How do Telescopes work?

Ever wondered what the stars look like up close? At Arc Educators, we bring the universe a little closer to you with Mumbai’s largest telescope, right on our stargazing deck. This powerful optical marvel isn’t just a tool, it’s your ticket to the cosmos. You can see the craters of the Moon in sharp detail, the moons of Jupiter, and even galaxies millions of light-years away. But how did we get here? Let’s go back in time.

Who Invented Telescopes ?

The story of the telescope begins not with NASA or giant observatories, but in a quiet workshop in the Netherlands in 1608. A spectacle maker named Hans Lippershey crafted a simple device to see distant objects more clearly. It didn’t take long before this invention caught the attention of someone you probably know, Galileo Galilei.

Yes, that Galileo. He wasn’t the inventor, as people often believe, but he was the first to point this new device at the heavens. And what he saw changed everything. Craters on the Moon. Moons orbiting Jupiter. A universe far more dynamic than anyone had imagined. He published his observations in Sidereus Nuncius, a rare book that turned the telescope into the most important tool in astronomy.

From Galileo’s humble spyglass to Mumbai’s largest telescope today, and even to the massive James Webb Space Telescope orbiting far beyond Earth, telescopes have taken us on an incredible journey.

How does it work?

Let’s break it down.

A telescope is an optical device designed to gather and magnify light from distant objects. Its core principle is simple but powerful: collect more light than the human eye, so that even the faintest, farthest celestial objects become visible.

Optical Telescopes come in many shapes and sizes, but most of them fall into three main designs. They each have their unique way of bending and reflecting light.

Refracting Telescopes

These lenses bend (or "refract") light, bringing it into focus. The front lens, called the objective, gathers light and focuses it into an image. The eyepiece then magnifies this image for your eye.

Example: simple refractor telescope by Explore Scientific.

Reflecting Telescopes

These use mirrors instead of lenses. A curved primary mirror gathers light and reflects it to a secondary mirror, which then redirects it to your eyepiece or camera.

Example: The Sky watcher 6 inch Newtonian telescope at Arc Educators.

Catadioptric Telescopes (Compound Telescopes)

These are the best of both worlds. They combine lenses and mirrors to give sharper images, correct visual errors (called aberrations), and pack powerful optics into a compact size.

Example: Celestron’s Schmidt-Cassegrain telescopes, like the one we use at Arc Educators.

Want to go beyond what the eye can see? Stay tuned, because next, we’ll explore telescopes that observe not just light, but radio waves, X-rays, gamma rays, and infrared... unlocking secrets of the invisible universe.

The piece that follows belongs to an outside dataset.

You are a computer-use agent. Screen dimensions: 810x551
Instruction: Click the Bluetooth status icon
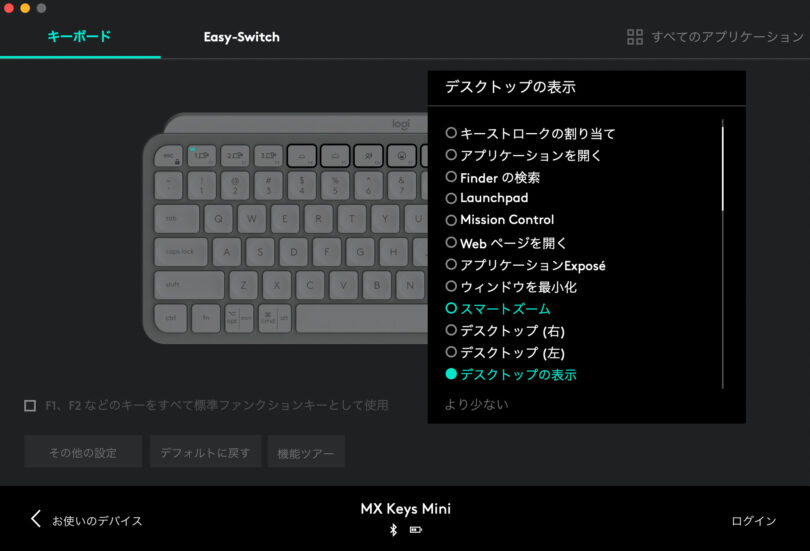(x=394, y=530)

But as powerful as optical telescopes are, our eyes only see a tiny part of the universe, just the visible light. What about everything else? The universe also whispers in radio waves, glows in infrared, and explodes in X-rays and gamma rays. To listen to those cosmic signals, we’ve built telescopes that can see in those invisible wavelengths.

Let’s explore these marvels.

Radio Telescopes

Imagine tuning into the universe as if it were a giant radio station. That’s exactly what radio telescopes do. Instead of collecting light, they gather radio waves, long, low-frequency signals sent by some of the most fascinating objects out there, like pulsars, quasars, etc. These telescopes don’t look like your typical scope. They’re often giant dishes spread across valleys or deserts.

Examples:

• uGMRT (Upgraded Giant Metrewave Radio Telescope) right here in India.

Infrared Telescopes

Some parts of the universe are shrouded in dust, cosmic clouds that block visible light. But dust doesn’t stop heat. Infrared telescopes pick up this thermal radiation and let us see what's hidden: newborn stars, forming galaxies, and even exoplanets. These telescopes often must be cooled to near absolute zero and placed in space to avoid Earth’s heat.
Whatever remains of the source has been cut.